We Could Run Out of Training Data for AI in Less Than 5 Years

We’re amidst a Creative AI Renaissance with tools that can assist us in everything from generating realistic talking-head videos to writing website copy and even completing code. Given this rapid pace, AI-generated content will eclipse human-made content within the next five years.

This Renaissance relies on the underlying premise that AI will continue to improve. The problem, though, is that AI is limited by the data we have to train it. And this supply is dwindling.

The trouble is, the types of data typically used for training language models may be used up in the near future—as early as 2026, according to a paper by researchers from Epoch, an AI research and forecasting organization, that is yet to be peer reviewed. The issue stems from the fact that, as researchers build more powerful models with greater capabilities, they have to find ever more texts to train them on. Large language model researchers are increasingly concerned that they are going to run out of this sort of data, says Teven Le Scao, a researcher at AI company Hugging Face, who was not involved in Epoch’s work. – MIT Tech Review

The paper doesn’t specify if this problem will persist for AI models other than generative language models. Nonetheless, it’s a looming dilemma prompting a few rhetorical questions.

Can they use low-quality training data from social media comments and posts?

Can they reuse the same training data twice or more?

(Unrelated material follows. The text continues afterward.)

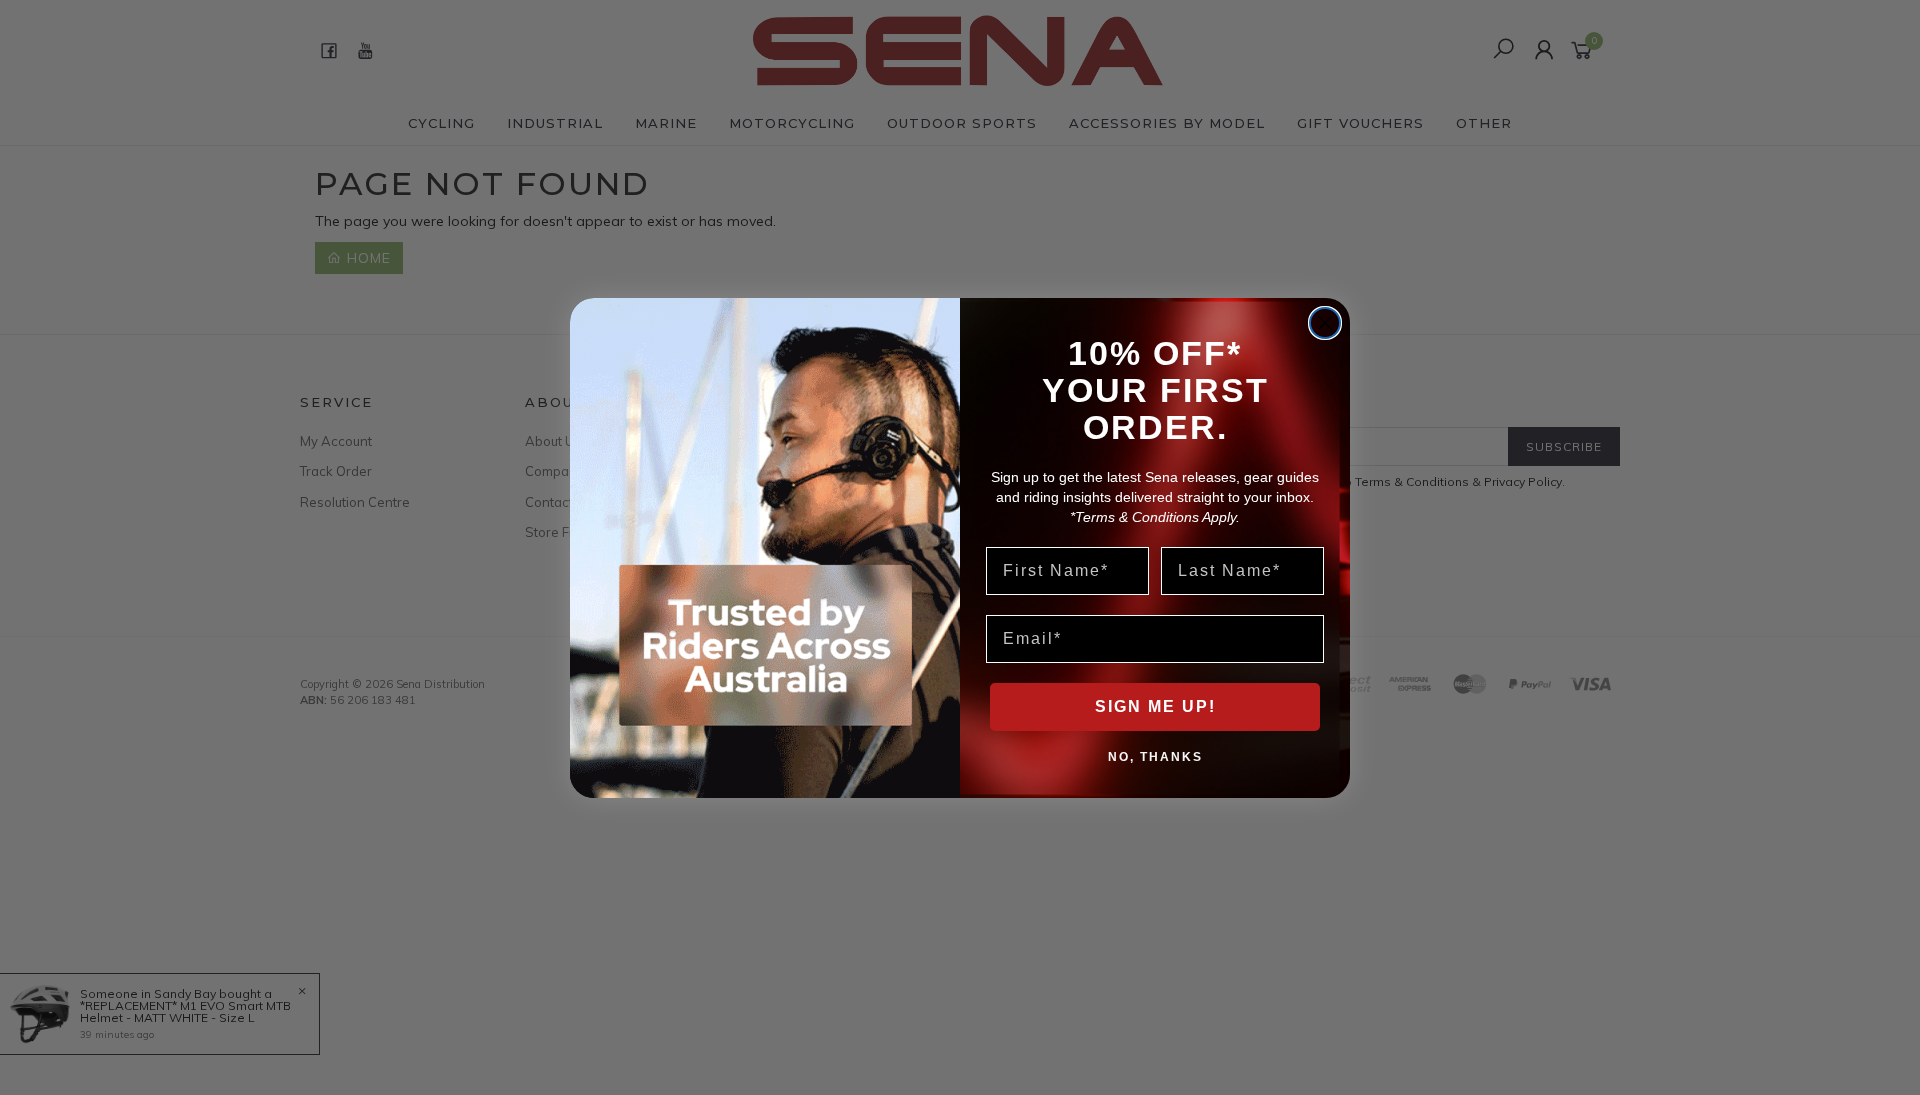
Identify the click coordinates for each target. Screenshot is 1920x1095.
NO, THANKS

Can AI be trained on data generated by AI? Or will this cause AI programs to regress?

Ultimately, we don’t want these models to hit a ceiling in just a few years. So these are big questions that could determine what happens once we reach this parity of training data.

On the other hand, in the field of computer programming, these worries seem to be non-existant, as teams double down on generative AI.

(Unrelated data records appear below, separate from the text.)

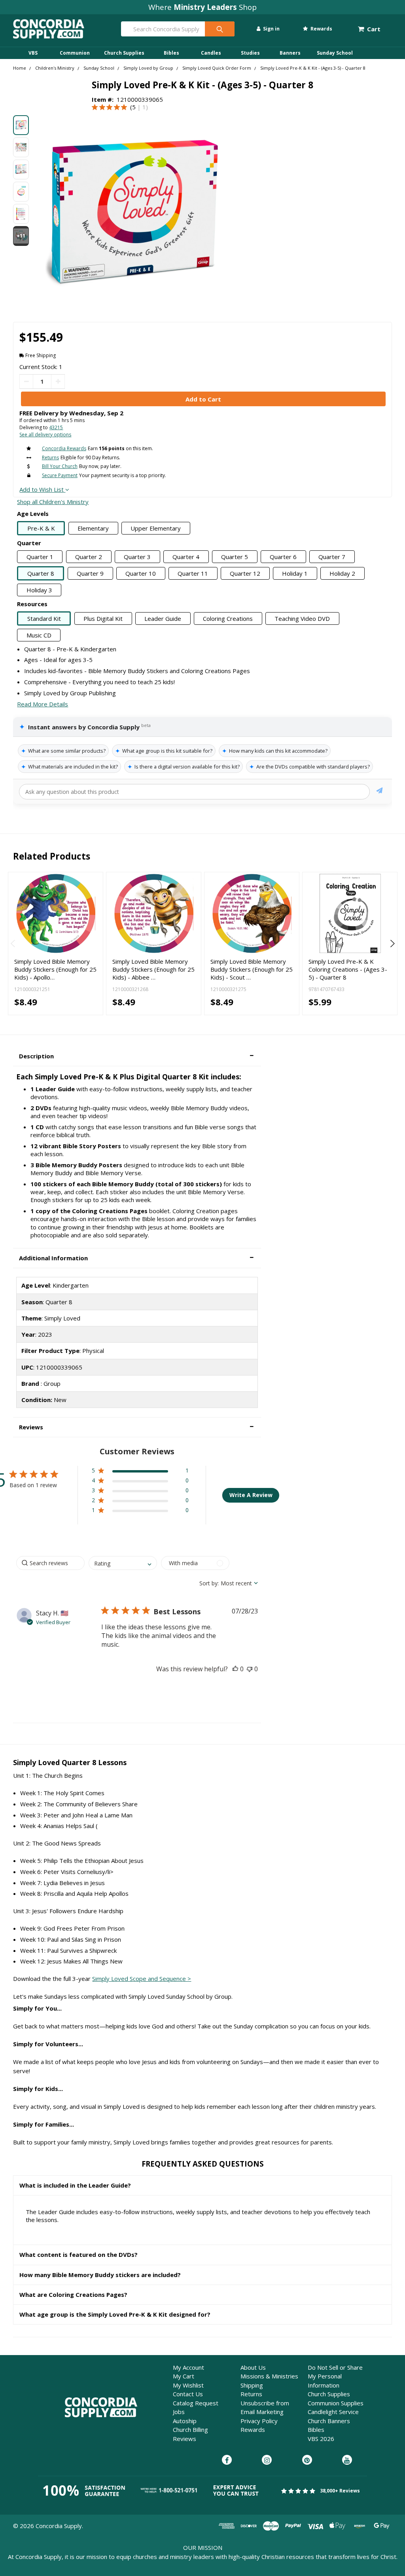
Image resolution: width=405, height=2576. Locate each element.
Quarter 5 (234, 557)
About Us (253, 2367)
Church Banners (329, 2421)
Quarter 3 (137, 557)
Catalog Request (195, 2403)
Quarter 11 (193, 573)
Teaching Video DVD (302, 618)
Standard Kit (44, 618)
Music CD (38, 635)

GitHub, which is owned by Microsoft, launched a tool called Copilot that suggests snippets of code and functions as developers type. Developers are using Copilot to generate up to 40% of their code, and GitHub expects that number to double within five years, Bloomberg reported earlier this month. – Business Insider

Google has numerous internal code-generating programs they’re working on to assist (and/or replace) developers.

  • Its subsidiary DeepMind has a system named AlphaCode that uses AI to generate code but is currently focused on competitive coding or writing programs at a competitive level.
  • Google is working on a tool similar to GitHub's Copilot that uses machine learning to generate code snippet suggestions as developers type. The tool improved coding iteration times among Google employees by 6%.
  • Google’s AI Developer Assistance program goes further by training systems to do more of the work themselves.

Furthermore, an internal Google project recently came to light that would allow them to update the codebase without hiring any software engineers:

Google is working on a secretive project that uses machine learning to train code to write, fix, and update itself. The project, which began life inside Alphabet's "X" research unit and was codenamed Pitchfork, moved into Google's Labs group this summer. By moving into Google, it signaled its increased importance to leaders.

Pitchfork was built for "teaching code to write and rewrite itself," according to internal materials seen by Insider. The tool is designed to learn programming styles and write new code based on those learnings, according to people familiar with it and patents reviewed by Insider. – Business Insider

Overall, we wouldn’t have this AI Renaissance without publicly-available data. With software engineering, a field that offers a lot of open-source data, running out of training data doesn’t appear to be a problem. But with language generation and image generation, it’s not so bright of a future. Especially considering we’re on pace to create 2.7 trillion images with AI by 2027, which is 4x the amount of all images on the Internet today.